[Start of Attachment]

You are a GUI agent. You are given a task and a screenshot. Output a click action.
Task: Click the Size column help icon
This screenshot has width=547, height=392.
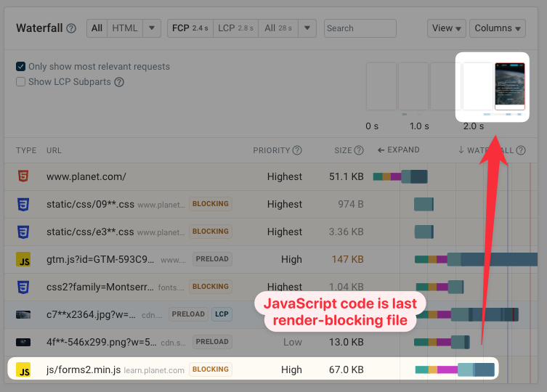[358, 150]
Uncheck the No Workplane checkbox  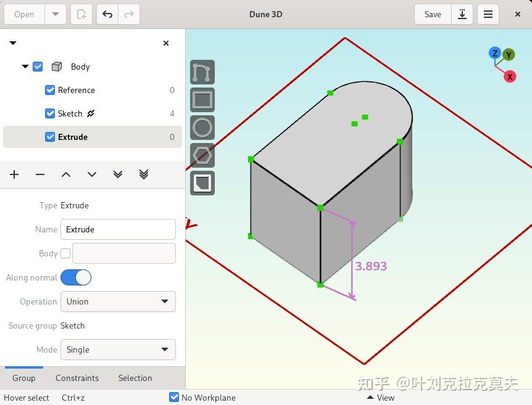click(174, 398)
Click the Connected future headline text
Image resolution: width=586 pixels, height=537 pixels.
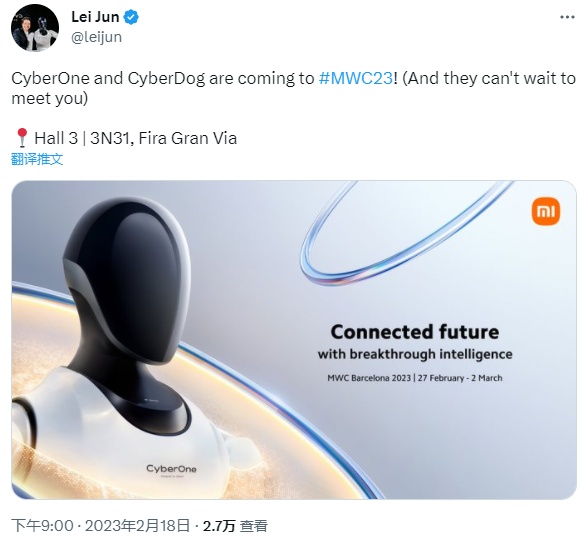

[End of Attachment]

* _Problem statement_:
The answer should consist only of the lines from the one with "Click the Connected future headline text" through the last line of the material above, copied exactly, with no pictures.

* _Solved exercise_:
Click the Connected future headline text
Image resolution: width=586 pixels, height=537 pixels.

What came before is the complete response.